Saved data entries:

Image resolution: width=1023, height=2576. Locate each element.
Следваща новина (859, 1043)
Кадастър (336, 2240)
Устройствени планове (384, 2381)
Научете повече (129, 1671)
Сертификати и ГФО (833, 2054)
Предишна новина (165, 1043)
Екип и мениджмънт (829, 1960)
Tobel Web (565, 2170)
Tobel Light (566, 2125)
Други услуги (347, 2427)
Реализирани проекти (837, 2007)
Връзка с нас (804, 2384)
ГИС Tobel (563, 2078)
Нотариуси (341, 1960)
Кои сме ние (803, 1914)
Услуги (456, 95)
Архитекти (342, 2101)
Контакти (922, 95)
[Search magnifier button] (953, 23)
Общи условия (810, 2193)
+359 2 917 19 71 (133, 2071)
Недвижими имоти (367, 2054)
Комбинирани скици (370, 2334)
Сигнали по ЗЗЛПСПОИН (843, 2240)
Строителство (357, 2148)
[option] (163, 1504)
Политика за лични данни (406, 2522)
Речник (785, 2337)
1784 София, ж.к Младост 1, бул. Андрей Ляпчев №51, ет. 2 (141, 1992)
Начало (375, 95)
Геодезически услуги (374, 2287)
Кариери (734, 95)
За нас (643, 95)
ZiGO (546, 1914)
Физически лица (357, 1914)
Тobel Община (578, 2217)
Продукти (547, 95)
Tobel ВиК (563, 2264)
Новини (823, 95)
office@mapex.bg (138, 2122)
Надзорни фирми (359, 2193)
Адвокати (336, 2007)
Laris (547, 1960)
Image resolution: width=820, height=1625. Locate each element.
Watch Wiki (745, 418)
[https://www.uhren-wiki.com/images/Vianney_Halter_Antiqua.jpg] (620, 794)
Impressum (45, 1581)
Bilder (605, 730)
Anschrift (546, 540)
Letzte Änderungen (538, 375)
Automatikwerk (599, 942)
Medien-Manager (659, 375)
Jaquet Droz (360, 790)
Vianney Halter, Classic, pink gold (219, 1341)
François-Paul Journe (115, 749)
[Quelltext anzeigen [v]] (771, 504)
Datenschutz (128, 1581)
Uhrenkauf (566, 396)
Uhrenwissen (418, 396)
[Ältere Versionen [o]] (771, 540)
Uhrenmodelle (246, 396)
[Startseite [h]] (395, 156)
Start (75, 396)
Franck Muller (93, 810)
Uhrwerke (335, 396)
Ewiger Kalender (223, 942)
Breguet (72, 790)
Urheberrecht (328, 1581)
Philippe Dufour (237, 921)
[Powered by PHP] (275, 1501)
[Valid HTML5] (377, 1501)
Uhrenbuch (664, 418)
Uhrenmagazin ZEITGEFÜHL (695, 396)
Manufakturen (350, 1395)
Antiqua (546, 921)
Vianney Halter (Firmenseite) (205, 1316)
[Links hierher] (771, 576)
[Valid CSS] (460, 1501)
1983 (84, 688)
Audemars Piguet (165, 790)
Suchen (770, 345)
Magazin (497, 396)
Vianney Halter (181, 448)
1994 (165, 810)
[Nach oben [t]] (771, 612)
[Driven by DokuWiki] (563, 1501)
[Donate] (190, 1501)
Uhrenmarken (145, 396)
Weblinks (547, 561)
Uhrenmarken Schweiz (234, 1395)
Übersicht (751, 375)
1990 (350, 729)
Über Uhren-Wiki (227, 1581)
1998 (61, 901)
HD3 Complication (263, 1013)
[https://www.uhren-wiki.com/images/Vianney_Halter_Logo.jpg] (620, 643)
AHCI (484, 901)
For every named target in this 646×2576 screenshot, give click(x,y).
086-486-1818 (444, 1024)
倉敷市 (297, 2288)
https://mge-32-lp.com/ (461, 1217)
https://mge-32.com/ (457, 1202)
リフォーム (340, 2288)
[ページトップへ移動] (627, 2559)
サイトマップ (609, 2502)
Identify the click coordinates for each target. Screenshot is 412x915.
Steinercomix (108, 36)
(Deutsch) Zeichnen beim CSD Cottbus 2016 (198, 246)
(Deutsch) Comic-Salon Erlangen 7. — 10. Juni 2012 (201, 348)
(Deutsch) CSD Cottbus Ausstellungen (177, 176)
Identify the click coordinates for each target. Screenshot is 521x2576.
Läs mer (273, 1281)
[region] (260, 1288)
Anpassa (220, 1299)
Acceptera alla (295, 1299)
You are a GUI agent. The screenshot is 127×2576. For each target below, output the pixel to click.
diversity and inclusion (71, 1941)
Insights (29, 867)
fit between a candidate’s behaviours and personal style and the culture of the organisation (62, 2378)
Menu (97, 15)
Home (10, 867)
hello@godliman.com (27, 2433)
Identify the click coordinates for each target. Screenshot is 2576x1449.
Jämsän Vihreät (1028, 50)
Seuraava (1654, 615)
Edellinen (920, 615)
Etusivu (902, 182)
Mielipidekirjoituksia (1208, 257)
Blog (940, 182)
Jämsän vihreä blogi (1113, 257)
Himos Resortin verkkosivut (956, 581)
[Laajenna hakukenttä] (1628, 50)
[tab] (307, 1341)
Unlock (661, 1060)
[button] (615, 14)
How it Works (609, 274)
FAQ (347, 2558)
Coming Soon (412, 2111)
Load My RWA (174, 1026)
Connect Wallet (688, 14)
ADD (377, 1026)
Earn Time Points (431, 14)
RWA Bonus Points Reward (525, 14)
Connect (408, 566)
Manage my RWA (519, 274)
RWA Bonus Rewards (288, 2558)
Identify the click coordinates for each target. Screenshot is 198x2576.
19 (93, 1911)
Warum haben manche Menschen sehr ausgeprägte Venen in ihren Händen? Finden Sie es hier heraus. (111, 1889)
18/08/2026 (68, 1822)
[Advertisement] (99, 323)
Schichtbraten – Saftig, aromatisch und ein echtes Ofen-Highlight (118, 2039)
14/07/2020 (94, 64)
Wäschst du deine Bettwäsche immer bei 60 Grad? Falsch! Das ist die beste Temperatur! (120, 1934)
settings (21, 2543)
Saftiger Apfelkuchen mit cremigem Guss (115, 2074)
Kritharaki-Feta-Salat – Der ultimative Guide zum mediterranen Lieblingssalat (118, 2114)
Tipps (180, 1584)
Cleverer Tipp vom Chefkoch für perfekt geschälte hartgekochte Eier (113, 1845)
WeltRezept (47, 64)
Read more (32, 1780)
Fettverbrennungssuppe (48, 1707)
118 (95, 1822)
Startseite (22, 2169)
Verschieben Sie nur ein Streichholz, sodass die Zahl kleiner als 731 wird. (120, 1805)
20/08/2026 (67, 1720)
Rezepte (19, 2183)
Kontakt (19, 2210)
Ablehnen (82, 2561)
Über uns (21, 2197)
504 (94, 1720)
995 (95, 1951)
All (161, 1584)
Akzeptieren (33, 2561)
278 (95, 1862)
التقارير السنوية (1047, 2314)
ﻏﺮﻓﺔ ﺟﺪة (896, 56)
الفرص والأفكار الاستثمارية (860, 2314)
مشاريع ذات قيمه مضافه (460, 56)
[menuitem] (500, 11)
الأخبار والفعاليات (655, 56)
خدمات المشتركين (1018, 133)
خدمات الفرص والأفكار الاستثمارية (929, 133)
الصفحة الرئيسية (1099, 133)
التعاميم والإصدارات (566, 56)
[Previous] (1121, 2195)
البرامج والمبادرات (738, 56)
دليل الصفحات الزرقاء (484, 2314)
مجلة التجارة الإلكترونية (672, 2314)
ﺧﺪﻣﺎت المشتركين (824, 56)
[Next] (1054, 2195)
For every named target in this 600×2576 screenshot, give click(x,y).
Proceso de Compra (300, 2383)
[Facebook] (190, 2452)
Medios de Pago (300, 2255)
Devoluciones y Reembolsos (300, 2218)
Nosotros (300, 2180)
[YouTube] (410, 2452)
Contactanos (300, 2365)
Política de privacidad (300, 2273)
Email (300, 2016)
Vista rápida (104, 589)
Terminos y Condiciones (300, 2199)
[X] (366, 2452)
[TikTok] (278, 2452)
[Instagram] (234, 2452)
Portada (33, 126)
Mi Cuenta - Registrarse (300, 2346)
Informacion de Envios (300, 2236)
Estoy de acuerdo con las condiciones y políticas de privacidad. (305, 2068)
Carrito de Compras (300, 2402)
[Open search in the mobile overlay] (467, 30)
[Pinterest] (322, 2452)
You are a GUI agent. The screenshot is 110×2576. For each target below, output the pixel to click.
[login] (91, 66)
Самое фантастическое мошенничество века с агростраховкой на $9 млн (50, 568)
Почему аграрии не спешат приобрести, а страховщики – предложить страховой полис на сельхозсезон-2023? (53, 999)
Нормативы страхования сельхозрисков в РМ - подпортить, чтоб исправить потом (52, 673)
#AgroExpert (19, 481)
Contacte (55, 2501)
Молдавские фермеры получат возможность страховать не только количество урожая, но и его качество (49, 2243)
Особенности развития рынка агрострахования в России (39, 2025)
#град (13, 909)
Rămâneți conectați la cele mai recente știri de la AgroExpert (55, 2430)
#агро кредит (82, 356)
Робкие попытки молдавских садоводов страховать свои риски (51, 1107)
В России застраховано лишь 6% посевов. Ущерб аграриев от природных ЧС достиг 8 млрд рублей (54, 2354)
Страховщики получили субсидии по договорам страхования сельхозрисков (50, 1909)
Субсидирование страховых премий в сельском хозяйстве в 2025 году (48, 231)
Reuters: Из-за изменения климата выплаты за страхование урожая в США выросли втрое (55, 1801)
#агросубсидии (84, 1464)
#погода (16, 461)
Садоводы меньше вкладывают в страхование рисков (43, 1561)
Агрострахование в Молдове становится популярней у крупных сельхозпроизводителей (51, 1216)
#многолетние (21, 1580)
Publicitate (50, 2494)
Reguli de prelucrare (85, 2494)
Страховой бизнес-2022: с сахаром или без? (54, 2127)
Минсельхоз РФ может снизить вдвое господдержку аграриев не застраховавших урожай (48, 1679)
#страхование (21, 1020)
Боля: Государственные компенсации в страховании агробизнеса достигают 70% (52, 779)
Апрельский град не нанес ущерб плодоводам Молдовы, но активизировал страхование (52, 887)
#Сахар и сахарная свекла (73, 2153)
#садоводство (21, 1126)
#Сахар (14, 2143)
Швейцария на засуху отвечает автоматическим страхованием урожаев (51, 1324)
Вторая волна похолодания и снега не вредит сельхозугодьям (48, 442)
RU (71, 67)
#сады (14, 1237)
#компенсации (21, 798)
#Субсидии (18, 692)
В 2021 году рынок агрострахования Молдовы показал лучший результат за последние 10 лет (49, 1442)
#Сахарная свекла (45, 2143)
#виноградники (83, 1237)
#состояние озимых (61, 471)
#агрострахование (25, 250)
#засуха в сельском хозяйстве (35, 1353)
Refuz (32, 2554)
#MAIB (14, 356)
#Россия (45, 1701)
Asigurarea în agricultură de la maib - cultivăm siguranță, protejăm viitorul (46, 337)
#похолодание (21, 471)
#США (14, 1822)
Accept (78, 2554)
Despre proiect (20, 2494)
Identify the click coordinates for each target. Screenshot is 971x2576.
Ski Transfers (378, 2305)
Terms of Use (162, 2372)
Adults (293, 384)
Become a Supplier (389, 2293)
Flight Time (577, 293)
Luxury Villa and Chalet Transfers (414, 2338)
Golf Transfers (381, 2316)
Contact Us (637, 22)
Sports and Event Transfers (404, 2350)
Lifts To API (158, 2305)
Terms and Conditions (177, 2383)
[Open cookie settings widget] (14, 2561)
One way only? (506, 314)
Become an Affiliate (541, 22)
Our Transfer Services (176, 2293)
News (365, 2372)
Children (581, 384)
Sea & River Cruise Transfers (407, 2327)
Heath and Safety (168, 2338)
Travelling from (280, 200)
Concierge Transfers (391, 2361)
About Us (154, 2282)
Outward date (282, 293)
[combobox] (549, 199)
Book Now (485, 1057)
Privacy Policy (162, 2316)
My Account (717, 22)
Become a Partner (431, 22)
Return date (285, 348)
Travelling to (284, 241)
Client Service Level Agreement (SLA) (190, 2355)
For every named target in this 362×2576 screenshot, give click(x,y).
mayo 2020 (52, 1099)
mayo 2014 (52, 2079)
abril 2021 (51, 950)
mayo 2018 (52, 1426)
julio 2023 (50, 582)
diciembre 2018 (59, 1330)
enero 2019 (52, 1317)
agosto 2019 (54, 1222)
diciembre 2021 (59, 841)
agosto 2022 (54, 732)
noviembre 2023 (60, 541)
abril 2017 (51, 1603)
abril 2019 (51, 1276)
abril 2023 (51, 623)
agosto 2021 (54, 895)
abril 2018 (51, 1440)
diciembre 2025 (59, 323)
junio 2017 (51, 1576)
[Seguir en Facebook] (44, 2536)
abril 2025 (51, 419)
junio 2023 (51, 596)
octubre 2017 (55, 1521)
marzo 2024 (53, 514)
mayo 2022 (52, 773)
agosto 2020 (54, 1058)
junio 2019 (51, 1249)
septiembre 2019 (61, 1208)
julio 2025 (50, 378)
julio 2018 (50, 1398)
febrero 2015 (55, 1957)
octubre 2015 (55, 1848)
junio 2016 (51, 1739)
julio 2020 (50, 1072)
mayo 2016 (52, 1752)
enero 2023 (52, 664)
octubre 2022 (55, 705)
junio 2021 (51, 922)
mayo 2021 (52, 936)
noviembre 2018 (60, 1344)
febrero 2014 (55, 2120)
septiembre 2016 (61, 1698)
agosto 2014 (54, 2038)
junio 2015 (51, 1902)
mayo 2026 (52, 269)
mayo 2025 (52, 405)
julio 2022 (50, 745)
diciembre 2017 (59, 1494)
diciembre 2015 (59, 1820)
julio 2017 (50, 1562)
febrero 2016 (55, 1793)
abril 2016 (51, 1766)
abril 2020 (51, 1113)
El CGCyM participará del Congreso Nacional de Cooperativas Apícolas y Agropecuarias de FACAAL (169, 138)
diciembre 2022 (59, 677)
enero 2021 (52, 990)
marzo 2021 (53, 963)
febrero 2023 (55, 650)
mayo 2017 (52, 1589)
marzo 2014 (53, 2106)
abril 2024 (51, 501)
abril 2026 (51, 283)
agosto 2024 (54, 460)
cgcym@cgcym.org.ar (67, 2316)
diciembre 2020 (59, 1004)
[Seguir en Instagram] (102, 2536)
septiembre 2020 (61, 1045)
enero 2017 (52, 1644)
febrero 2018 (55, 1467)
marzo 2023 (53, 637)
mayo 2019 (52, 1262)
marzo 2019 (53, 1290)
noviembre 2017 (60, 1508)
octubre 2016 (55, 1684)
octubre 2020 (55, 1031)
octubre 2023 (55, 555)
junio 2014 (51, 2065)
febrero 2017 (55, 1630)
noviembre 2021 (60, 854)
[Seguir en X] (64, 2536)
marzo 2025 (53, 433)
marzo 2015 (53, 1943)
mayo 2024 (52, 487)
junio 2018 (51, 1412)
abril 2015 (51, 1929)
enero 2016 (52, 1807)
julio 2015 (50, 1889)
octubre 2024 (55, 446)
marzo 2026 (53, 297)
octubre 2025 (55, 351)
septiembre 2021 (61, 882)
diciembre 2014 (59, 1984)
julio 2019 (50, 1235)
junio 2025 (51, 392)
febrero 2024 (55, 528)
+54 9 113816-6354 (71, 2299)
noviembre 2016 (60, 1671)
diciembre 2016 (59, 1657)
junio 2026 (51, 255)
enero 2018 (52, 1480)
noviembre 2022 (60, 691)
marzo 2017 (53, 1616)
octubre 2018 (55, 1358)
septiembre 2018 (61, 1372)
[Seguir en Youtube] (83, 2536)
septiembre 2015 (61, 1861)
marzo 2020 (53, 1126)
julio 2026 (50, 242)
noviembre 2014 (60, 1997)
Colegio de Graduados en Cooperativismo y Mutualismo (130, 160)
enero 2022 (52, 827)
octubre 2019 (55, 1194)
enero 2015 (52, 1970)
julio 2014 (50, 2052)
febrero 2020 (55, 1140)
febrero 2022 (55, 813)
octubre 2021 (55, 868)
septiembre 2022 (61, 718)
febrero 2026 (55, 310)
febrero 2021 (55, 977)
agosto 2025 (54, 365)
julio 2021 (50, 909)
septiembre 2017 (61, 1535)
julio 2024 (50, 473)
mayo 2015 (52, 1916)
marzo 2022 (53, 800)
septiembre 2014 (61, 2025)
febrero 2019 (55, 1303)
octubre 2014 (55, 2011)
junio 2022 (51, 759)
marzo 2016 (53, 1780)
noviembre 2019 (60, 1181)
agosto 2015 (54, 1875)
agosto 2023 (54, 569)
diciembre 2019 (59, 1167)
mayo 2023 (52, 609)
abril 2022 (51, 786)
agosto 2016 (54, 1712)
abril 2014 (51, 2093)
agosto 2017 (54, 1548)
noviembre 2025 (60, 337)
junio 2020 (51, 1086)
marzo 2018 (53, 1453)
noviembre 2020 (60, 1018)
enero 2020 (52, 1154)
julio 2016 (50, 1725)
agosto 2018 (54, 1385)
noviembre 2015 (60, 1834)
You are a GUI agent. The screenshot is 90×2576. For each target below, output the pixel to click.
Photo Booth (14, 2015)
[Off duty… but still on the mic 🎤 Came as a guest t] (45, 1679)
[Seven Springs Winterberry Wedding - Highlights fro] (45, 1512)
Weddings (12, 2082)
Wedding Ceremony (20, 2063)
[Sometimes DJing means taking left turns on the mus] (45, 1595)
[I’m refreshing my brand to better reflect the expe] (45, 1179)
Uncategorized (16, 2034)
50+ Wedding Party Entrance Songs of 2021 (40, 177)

# Work to be completed:
Reproduce exactly, please, only the lines from the start of the data above to the line that contains "1983 (84, 688)", with both ends kept.

# Task answer:
Image resolution: width=1023, height=2576. Locate each element.
Следваща новина (859, 1043)
Кадастър (336, 2240)
Устройствени планове (384, 2381)
Научете повече (129, 1671)
Сертификати и ГФО (833, 2054)
Предишна новина (165, 1043)
Екип и мениджмънт (829, 1960)
Tobel Web (565, 2170)
Tobel Light (566, 2125)
Други услуги (347, 2427)
Реализирани проекти (837, 2007)
Връзка с нас (804, 2384)
ГИС Tobel (563, 2078)
Нотариуси (341, 1960)
Кои сме ние (803, 1914)
Услуги (456, 95)
Архитекти (342, 2101)
Контакти (922, 95)
[Search magnifier button] (953, 23)
Общи условия (810, 2193)
+359 2 917 19 71 (133, 2071)
Недвижими имоти (367, 2054)
Комбинирани скици (370, 2334)
Сигнали по ЗЗЛПСПОИН (843, 2240)
Строителство (357, 2148)
[option] (163, 1504)
Политика за лични данни (406, 2522)
Речник (785, 2337)
1784 София, ж.к Младост 1, бул. Андрей Ляпчев №51, ет. 2 (141, 1992)
Начало (375, 95)
Геодезически услуги (374, 2287)
Кариери (734, 95)
За нас (643, 95)
ZiGO (546, 1914)
Физически лица (357, 1914)
Тobel Община (578, 2217)
Продукти (547, 95)
Tobel ВиК (563, 2264)
Новини (823, 95)
office@mapex.bg (138, 2122)
Надзорни фирми (359, 2193)
Адвокати (336, 2007)
Laris (547, 1960)
Image resolution: width=820, height=1625. Locate each element.
Watch Wiki (745, 418)
[https://www.uhren-wiki.com/images/Vianney_Halter_Antiqua.jpg] (620, 794)
Impressum (45, 1581)
Bilder (605, 730)
Anschrift (546, 540)
Letzte Änderungen (538, 375)
Automatikwerk (599, 942)
Medien-Manager (659, 375)
Jaquet Droz (360, 790)
Vianney Halter, Classic, pink gold (219, 1341)
François-Paul Journe (115, 749)
[Quelltext anzeigen [v]] (771, 504)
Datenschutz (128, 1581)
Uhrenkauf (566, 396)
Uhrenwissen (418, 396)
[Ältere Versionen [o]] (771, 540)
Uhrenmodelle (246, 396)
[Startseite [h]] (395, 156)
Start (75, 396)
Franck Muller (93, 810)
Uhrwerke (335, 396)
Ewiger Kalender (223, 942)
Breguet (72, 790)
Urheberrecht (328, 1581)
Philippe Dufour (237, 921)
[Powered by PHP] (275, 1501)
[Valid HTML5] (377, 1501)
Uhrenbuch (664, 418)
Uhrenmagazin ZEITGEFÜHL (695, 396)
Manufakturen (350, 1395)
Antiqua (546, 921)
Vianney Halter (Firmenseite) (205, 1316)
[Links hierher] (771, 576)
[Valid CSS] (460, 1501)
1983 (84, 688)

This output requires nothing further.